The last government shutdown in 2019 occurred just months after Congress had codified the creation of CISA, and the agency was still working to staff and reorganize when funding ran out and half their workforce was sent home for 35 days. Then-director Chris Krebs told staff in a meeting that the agency did not have an established plan in place to weather a prolonged shutdown.
Witnesses at the Tuesday's hearing warned that another shutdown could slow down the government’s ability to evolve and match the threat landscape in cyberspace and delay newer projects or initiatives.
“I think the shutdown will obviously cause some delays and some cyber projects will come to a halt. The longer we delay, the longer the adversaries will have the chance to get in front of us,” said Brian Gumbell, president of contractor Armis.
Funding lapses or “limitations stemming from uncertainties surrounding shutdowns and continuing resolutions” could impact the continuity of programs like CDM and CISA’s ability to stand up new initiatives, said Stephen Zakowitz, vice president of CGI Federal, which operates as a system integrator and security provider for dozens of federal agencies.

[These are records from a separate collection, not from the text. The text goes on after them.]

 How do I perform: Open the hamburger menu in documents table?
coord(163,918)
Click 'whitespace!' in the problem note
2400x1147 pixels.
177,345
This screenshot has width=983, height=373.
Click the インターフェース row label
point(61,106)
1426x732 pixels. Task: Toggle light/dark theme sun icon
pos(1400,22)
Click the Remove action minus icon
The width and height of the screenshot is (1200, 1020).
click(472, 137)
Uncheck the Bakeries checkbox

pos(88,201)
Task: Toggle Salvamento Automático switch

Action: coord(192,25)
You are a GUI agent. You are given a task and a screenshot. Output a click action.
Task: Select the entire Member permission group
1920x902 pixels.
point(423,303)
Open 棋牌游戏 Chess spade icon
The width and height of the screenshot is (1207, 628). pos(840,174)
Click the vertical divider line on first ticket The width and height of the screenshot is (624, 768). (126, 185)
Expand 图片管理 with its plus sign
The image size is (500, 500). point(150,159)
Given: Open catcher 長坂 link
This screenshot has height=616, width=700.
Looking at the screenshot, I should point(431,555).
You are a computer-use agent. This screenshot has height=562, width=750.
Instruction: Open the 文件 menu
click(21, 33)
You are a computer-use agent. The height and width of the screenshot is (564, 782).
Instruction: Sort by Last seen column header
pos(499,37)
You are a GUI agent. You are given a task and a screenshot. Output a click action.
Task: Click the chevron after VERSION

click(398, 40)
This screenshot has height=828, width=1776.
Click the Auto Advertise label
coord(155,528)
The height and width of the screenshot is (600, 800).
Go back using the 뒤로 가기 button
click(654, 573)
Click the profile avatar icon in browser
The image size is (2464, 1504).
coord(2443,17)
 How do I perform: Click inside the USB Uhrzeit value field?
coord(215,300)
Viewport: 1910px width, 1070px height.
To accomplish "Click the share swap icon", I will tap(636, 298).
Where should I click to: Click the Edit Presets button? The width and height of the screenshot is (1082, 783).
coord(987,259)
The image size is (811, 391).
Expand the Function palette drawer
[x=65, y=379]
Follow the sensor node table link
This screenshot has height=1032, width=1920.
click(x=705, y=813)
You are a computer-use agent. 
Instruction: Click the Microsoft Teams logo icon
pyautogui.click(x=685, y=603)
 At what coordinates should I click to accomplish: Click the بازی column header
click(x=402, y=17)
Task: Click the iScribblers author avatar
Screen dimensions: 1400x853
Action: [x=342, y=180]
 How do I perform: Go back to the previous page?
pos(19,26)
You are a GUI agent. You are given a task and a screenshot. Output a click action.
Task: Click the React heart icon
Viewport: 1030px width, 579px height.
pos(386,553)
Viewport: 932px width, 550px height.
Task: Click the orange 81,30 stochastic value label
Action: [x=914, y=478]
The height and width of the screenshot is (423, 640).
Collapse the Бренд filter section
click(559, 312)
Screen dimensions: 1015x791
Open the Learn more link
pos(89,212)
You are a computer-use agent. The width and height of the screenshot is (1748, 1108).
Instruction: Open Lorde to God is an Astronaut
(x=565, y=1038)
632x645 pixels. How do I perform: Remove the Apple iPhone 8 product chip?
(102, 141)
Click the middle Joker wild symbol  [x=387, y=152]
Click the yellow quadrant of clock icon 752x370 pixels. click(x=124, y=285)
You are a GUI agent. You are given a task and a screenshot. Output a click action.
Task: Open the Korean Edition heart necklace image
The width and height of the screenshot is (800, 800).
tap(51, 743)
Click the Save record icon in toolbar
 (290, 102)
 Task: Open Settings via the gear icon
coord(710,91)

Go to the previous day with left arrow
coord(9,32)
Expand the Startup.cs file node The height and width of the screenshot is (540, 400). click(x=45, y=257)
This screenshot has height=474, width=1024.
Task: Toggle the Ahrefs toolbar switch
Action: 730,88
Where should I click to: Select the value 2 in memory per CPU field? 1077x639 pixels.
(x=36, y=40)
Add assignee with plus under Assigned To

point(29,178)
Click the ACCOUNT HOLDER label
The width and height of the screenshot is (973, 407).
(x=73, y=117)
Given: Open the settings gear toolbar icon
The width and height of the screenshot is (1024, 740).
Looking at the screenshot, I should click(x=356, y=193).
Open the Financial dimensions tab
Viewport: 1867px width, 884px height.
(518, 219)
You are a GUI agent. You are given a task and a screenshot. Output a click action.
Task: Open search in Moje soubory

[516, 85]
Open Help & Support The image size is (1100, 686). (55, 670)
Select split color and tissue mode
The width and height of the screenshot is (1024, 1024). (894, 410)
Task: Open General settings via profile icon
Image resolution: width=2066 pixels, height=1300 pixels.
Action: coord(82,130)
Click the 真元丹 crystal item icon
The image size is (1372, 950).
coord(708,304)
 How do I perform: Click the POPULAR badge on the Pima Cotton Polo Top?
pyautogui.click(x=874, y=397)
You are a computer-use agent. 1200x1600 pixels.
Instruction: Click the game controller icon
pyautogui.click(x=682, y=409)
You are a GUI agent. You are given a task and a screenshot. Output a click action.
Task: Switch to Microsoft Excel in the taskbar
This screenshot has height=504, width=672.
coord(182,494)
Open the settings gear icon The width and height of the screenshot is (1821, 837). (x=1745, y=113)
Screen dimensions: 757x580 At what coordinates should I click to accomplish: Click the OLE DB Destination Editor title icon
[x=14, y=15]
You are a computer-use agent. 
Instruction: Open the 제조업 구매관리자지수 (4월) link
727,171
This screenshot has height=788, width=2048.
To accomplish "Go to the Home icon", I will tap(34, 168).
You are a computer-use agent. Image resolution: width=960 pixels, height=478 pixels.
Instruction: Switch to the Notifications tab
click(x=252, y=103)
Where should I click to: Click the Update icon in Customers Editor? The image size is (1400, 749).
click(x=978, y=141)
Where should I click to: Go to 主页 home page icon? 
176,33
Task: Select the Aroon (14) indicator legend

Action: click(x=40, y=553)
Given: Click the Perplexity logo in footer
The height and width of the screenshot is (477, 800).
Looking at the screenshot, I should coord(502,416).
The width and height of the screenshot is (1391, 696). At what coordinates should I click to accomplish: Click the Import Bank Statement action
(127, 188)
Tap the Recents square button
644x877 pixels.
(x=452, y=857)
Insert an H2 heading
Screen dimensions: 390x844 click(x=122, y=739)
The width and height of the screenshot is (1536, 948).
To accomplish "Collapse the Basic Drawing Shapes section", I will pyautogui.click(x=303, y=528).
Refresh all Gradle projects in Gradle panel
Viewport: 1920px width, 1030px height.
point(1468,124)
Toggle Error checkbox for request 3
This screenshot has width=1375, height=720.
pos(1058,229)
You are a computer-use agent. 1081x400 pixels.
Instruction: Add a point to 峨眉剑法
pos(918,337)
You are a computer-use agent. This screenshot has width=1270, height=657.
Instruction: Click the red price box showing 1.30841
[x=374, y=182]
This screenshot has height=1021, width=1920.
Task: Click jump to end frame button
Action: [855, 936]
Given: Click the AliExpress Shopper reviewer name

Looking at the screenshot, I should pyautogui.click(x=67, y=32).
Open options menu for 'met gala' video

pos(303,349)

Joe Head, chief technology officer for Intrusion, a cybersecurity contractor run by former Federal CIO Tony Scott, said that Congress has made it possible for static cybersecurity programs like CDM and EINSTEIN to continue functioning under a shutdown, but other aspects like breach and incident response tend to languish when funding streams aren’t predictable.
“We’ve got one critical breach we’ve been waiting [to work on] for four years against the U.S. military. They were first under a [continuing resolution], and when they weren’t under a CR they didn’t have a budget, and when they had a budget they were back under a CR again and we haven’t spent dime one on anything yet,” Head told the committee. “So, when you start looking at major programs…they will continue somehow, but when you have a reaction to a breach, God help you, there’s nobody coming.”
Separately, Garbarino said CISA in particular has come “under attack” from some of his Republican colleagues over the past year, with some GOP members alleging the agency was working with social media companies to “censor” posts, violating the First Amendment. CISA officials have said their coordination with social media companies to combat mis- and disinformation is voluntary, but the work has been challenged in the courts and some members of Garbarino’s party have called for freezing salaries or imposing large cuts on the agency in retaliation.
“That’s something that I think, after today’s testimony from our witnesses, people will understand how important CISA is and that the focus needs to be on defense, especially when it comes to cybersecurity,” Garbarino said.
Correction: A previous version of this story stated it was not clear whether CDM or EINSTEIN were used to mitigate the MOVEit breach affecting federal agencies. CISA official Michael Duffy has stated the CDM program was used to coordinate targeted notifications to affected federal agencies. The story has been corrected.